-- Opening Marker --
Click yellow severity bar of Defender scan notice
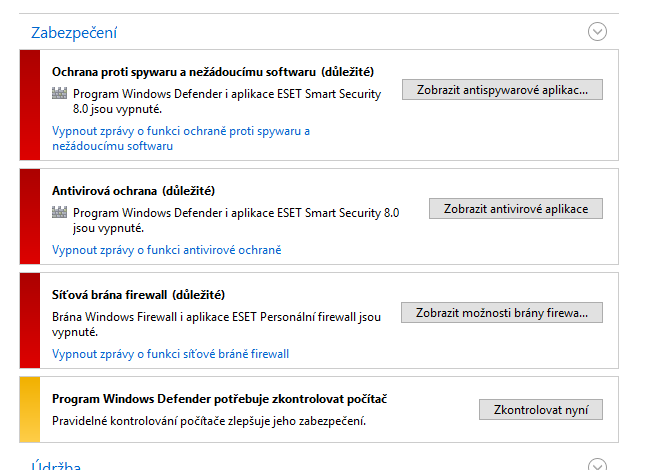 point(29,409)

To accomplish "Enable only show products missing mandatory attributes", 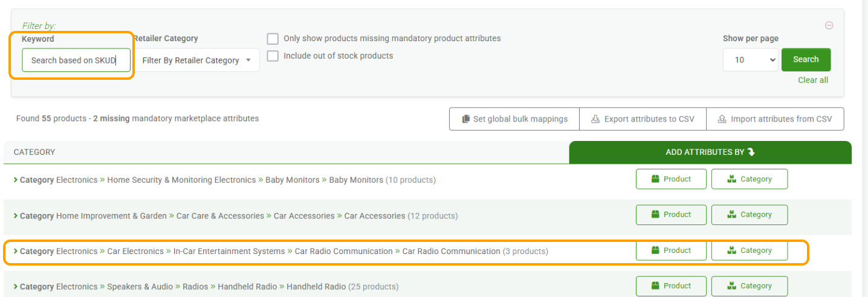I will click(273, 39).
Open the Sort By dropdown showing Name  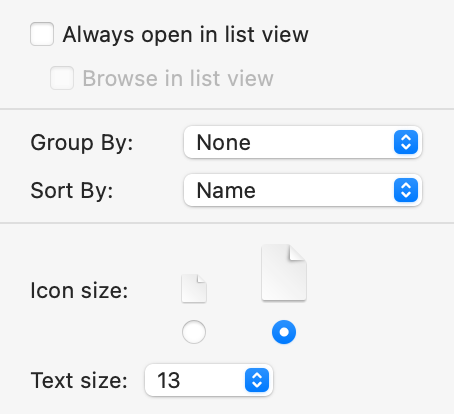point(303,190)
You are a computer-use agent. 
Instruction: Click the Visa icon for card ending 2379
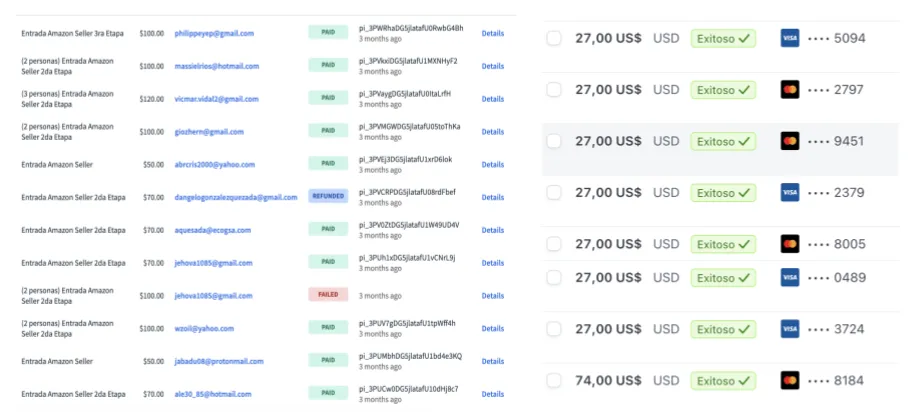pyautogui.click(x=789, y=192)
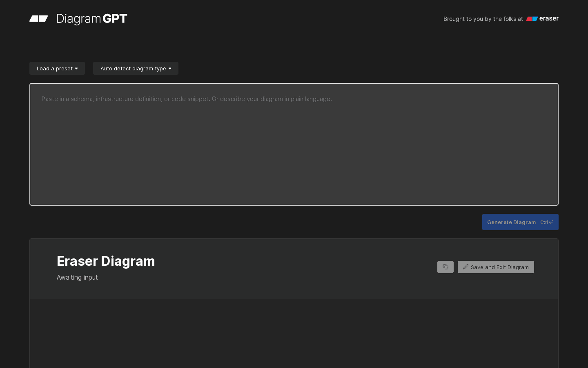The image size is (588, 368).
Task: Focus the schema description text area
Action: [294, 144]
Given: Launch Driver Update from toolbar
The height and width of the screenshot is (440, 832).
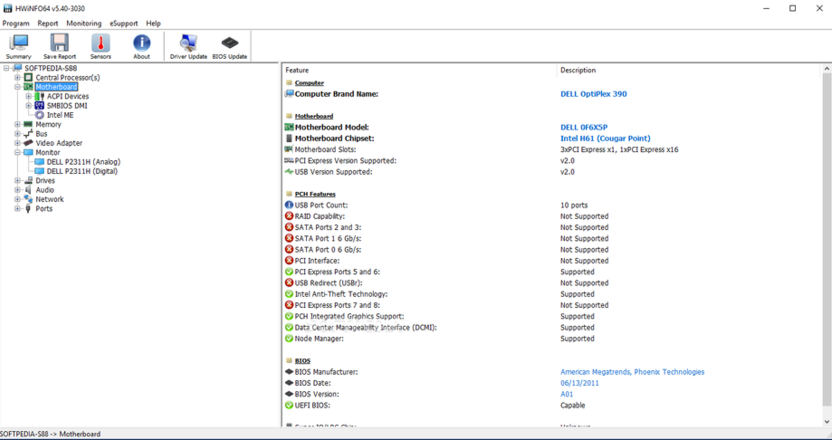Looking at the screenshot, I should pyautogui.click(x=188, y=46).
-- Closing Marker --
● **YOUR GOAL**
Only the lines from the one with "Given: Launch Driver Update from toolbar" through the end of the listing above should be output, exactly as written and with no pictures.

● **TASK OUTPUT**
Given: Launch Driver Update from toolbar
The height and width of the screenshot is (440, 832).
Looking at the screenshot, I should pyautogui.click(x=188, y=46).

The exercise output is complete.